Task instructions ->
Could you restate word for word only the lines below from the one holding "The width and height of the screenshot is (1372, 845)." to the one holding "Given: Uncheck the", inclusive, and leave out the pictures?

(Extracted data Opens)

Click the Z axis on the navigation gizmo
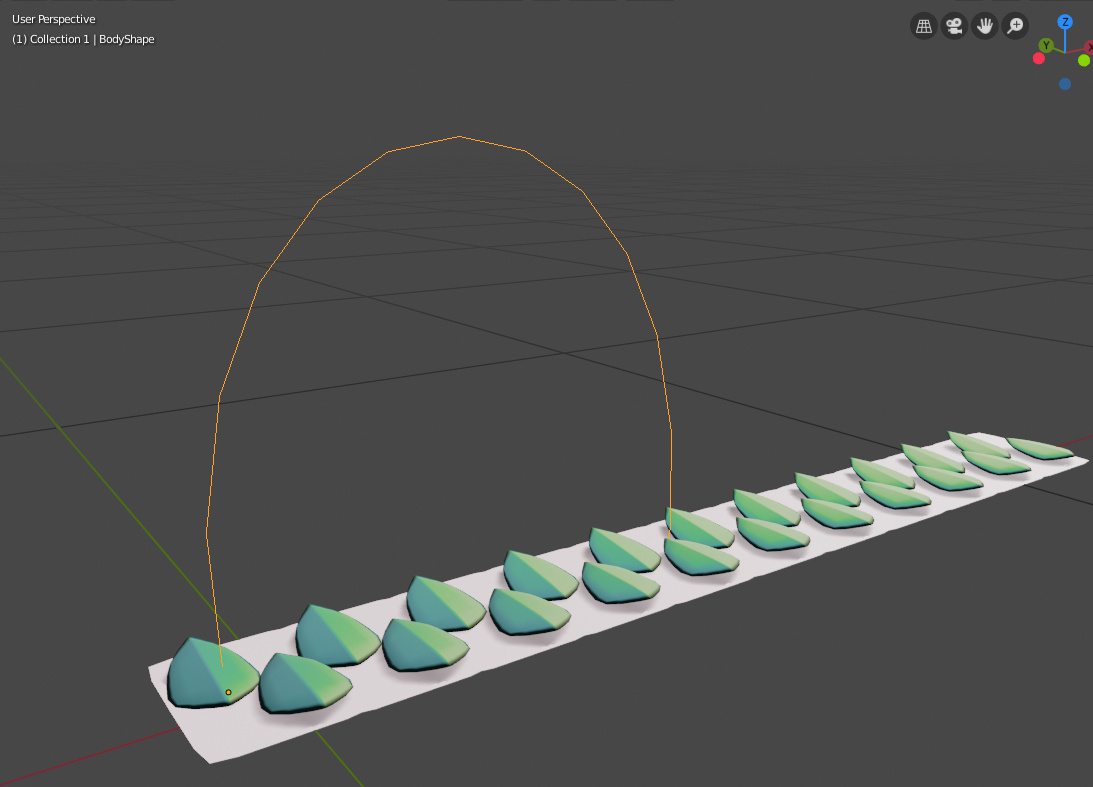The width and height of the screenshot is (1093, 787). coord(1065,22)
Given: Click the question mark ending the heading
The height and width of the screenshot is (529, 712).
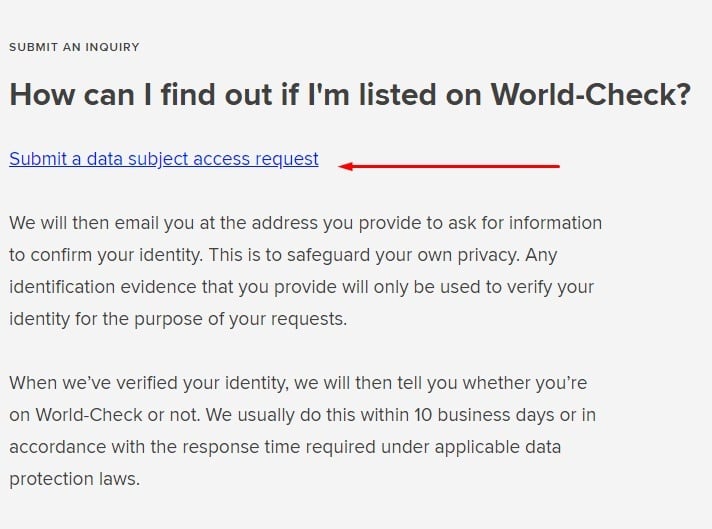Looking at the screenshot, I should pos(684,94).
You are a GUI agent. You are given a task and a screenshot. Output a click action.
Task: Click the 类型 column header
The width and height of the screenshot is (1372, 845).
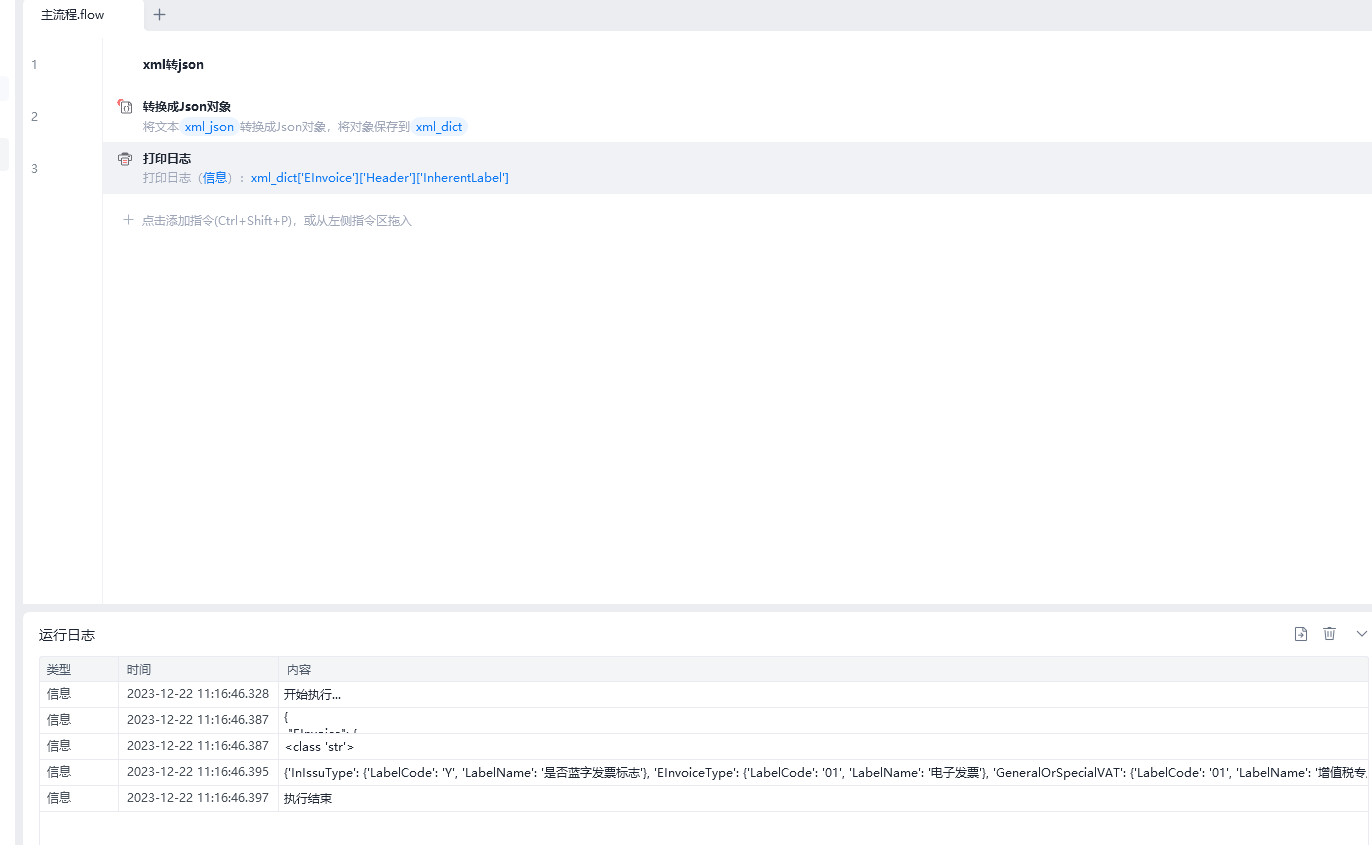click(59, 670)
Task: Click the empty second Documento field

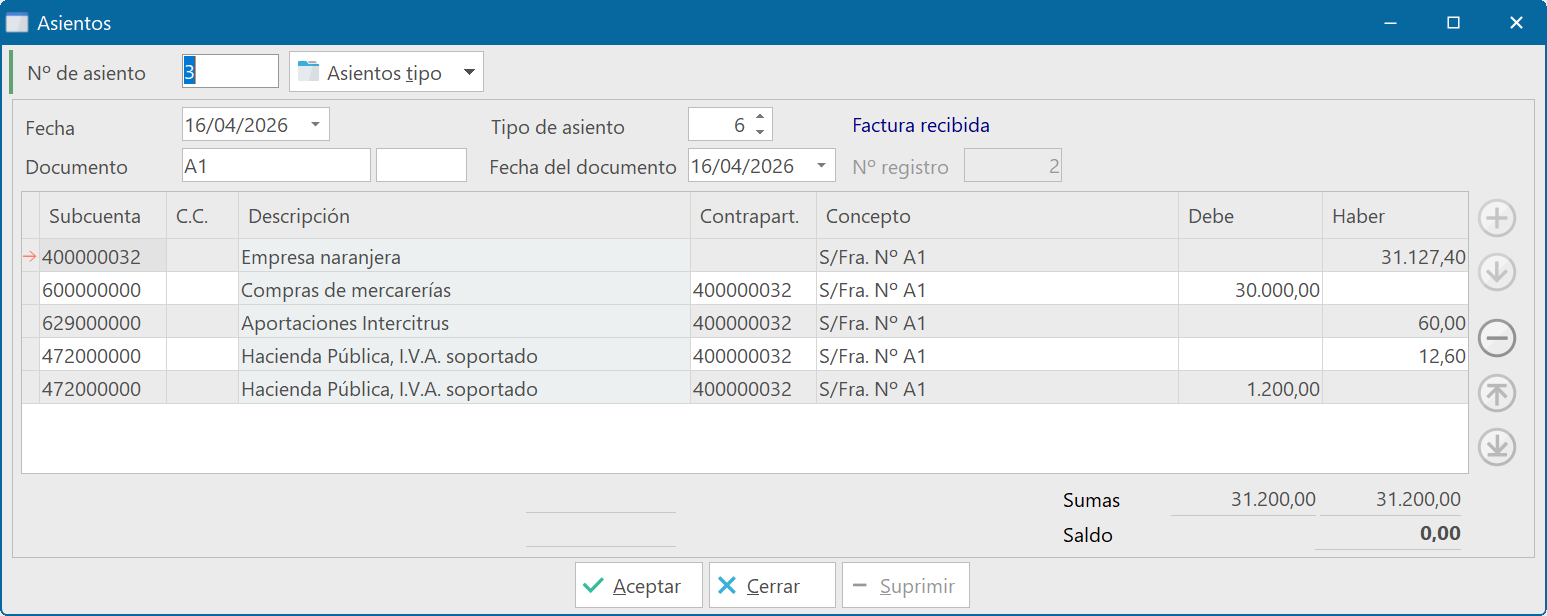Action: click(421, 166)
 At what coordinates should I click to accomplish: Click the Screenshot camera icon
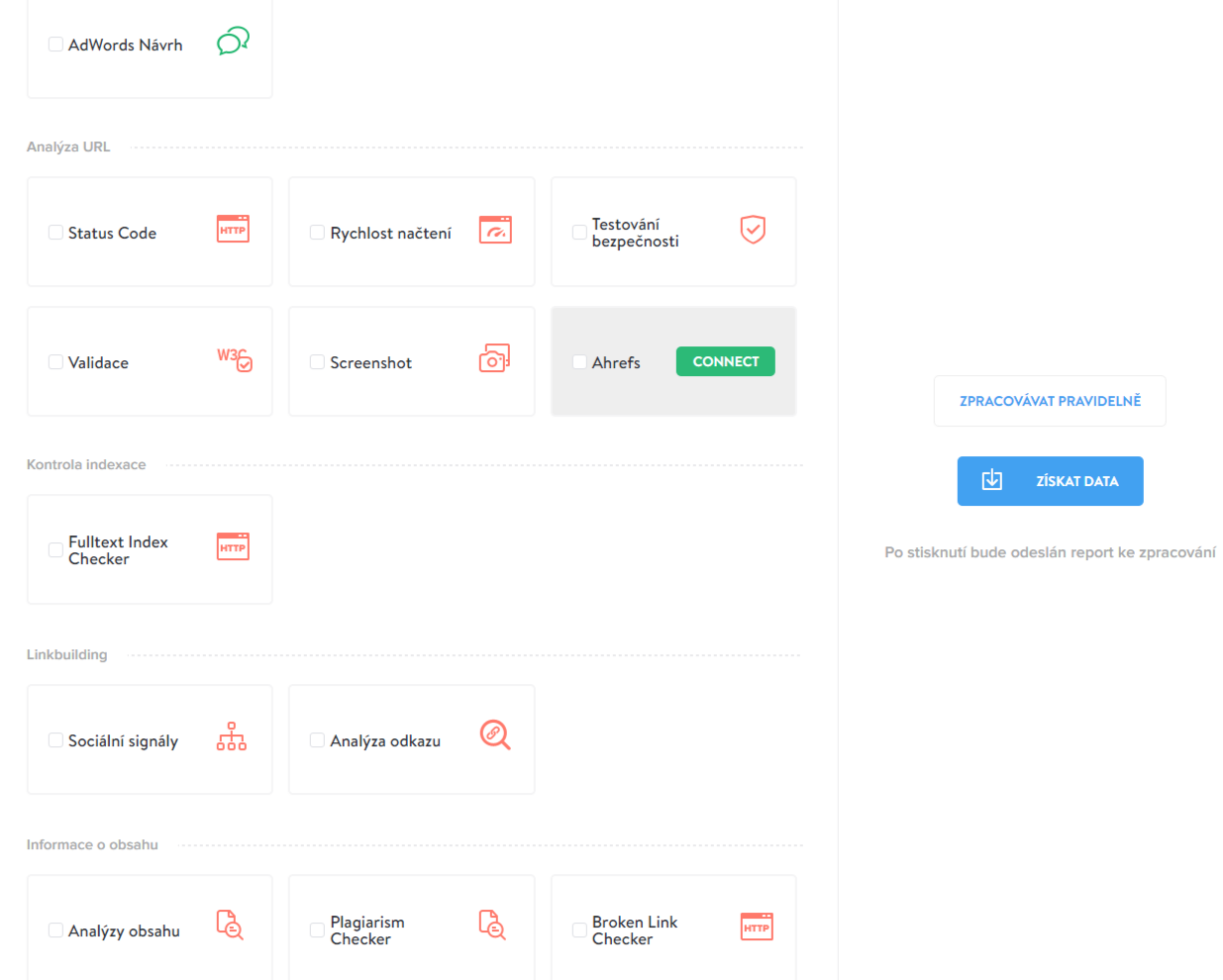point(494,358)
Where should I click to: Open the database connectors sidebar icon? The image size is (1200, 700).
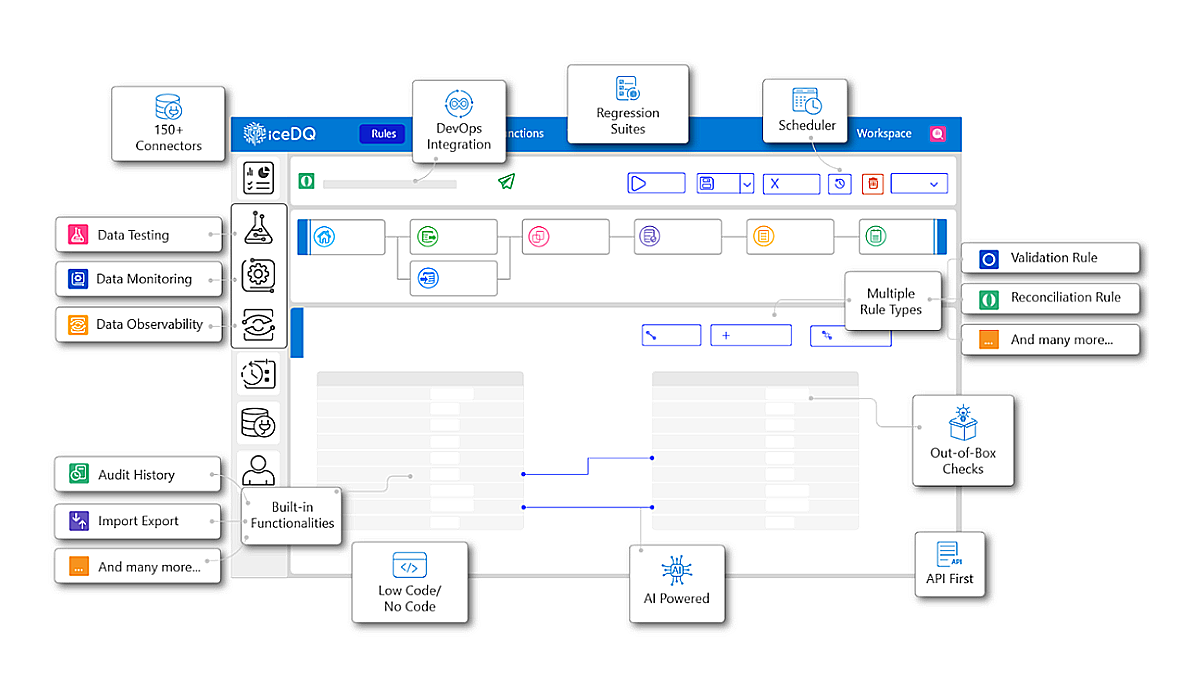click(258, 423)
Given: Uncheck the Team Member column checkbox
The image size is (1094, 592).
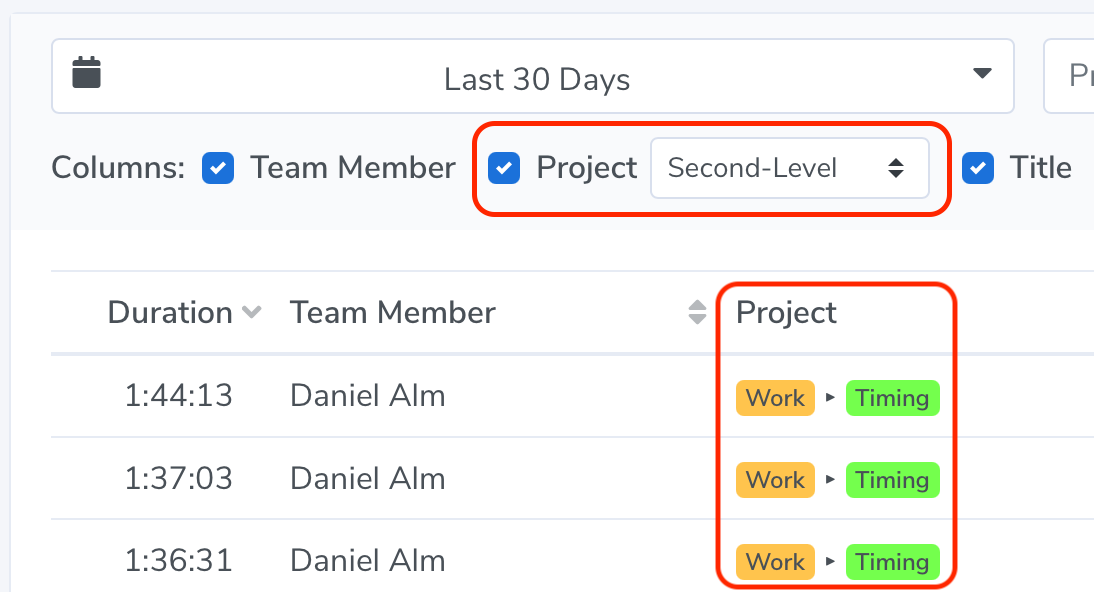Looking at the screenshot, I should pos(218,168).
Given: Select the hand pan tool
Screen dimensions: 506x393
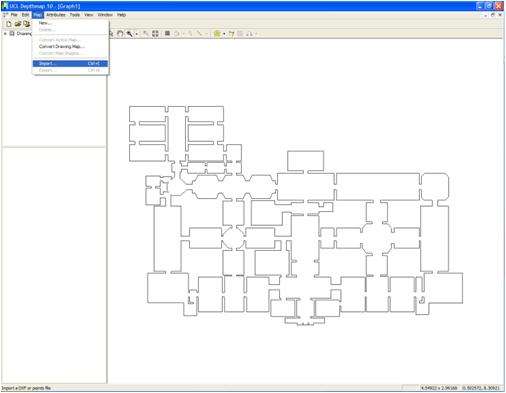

(Extracted data Closes)

Worked solution ->
The width and height of the screenshot is (1372, 845).
click(59, 670)
Task: Click the empty second Documento field

Action: click(421, 166)
 At what coordinates should I click to accomplish: Click the Screenshot camera icon
point(494,358)
Where should I click to: Open the database connectors sidebar icon? The image size is (1200, 700).
click(258, 423)
Given: Uncheck the Team Member column checkbox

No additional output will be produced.